WORK INSTRUCTIONS ▸ In the listing below, find every line containing "icon" and copy it out.
**** RECORDS SHOWN ****
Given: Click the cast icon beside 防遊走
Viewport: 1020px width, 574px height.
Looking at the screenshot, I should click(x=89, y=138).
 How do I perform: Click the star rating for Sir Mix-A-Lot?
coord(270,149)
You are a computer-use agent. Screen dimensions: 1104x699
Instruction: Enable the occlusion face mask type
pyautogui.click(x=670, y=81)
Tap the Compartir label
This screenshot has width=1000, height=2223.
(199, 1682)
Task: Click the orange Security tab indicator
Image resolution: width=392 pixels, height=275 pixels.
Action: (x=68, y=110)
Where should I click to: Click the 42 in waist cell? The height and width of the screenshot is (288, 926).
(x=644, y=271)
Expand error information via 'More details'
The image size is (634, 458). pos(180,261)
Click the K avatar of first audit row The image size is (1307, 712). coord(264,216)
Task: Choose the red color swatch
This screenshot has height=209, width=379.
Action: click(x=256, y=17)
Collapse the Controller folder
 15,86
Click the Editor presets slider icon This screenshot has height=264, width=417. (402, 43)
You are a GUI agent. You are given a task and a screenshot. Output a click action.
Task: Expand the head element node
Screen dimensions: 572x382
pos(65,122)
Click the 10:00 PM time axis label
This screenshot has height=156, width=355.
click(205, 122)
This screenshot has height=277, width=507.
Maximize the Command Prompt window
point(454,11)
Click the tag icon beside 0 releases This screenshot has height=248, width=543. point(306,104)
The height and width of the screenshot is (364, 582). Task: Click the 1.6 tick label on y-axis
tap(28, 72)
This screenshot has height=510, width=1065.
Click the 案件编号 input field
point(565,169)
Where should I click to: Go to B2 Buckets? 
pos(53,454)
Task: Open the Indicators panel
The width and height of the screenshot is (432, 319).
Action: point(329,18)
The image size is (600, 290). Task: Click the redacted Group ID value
****
TASK ANSWER ▸
Given: Click the cast icon beside 防遊走
Click the Editor presets slider icon This screenshot has height=264, width=417. (402, 43)
Click the tag icon beside 0 releases This screenshot has height=248, width=543. point(306,104)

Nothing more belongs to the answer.